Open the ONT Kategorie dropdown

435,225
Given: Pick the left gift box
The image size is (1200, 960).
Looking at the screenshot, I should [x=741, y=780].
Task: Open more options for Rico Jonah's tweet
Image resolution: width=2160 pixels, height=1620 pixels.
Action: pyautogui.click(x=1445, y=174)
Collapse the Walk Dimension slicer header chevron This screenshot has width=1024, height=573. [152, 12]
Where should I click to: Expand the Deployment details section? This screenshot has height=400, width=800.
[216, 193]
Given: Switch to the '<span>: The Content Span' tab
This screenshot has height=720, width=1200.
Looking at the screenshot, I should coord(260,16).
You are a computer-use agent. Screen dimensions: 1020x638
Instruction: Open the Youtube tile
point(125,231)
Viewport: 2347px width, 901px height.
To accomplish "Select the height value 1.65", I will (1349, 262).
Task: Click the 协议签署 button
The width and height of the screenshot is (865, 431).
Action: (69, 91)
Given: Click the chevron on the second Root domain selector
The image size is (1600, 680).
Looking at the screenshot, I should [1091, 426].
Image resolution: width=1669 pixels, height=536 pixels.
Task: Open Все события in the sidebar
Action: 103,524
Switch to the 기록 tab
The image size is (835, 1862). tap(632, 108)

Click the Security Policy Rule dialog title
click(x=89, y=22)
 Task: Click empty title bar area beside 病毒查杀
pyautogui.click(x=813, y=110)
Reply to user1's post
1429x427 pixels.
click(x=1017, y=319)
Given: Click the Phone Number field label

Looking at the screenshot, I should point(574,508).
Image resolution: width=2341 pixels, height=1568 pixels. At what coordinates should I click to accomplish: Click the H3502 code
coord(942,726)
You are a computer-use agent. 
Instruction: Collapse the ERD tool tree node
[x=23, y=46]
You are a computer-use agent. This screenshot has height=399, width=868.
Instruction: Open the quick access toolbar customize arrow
┄┄┄┄┄┄
▸ **EXERCISE REQUIREMENTS**: Write out every line of the data that holds the word "agent".

▸ **EXERCISE RESULT**:
You are a computer-use agent. Screen dimensions: 1020x638
You are a computer-use agent. 
You are a computer-use agent. This screenshot has height=399, width=868.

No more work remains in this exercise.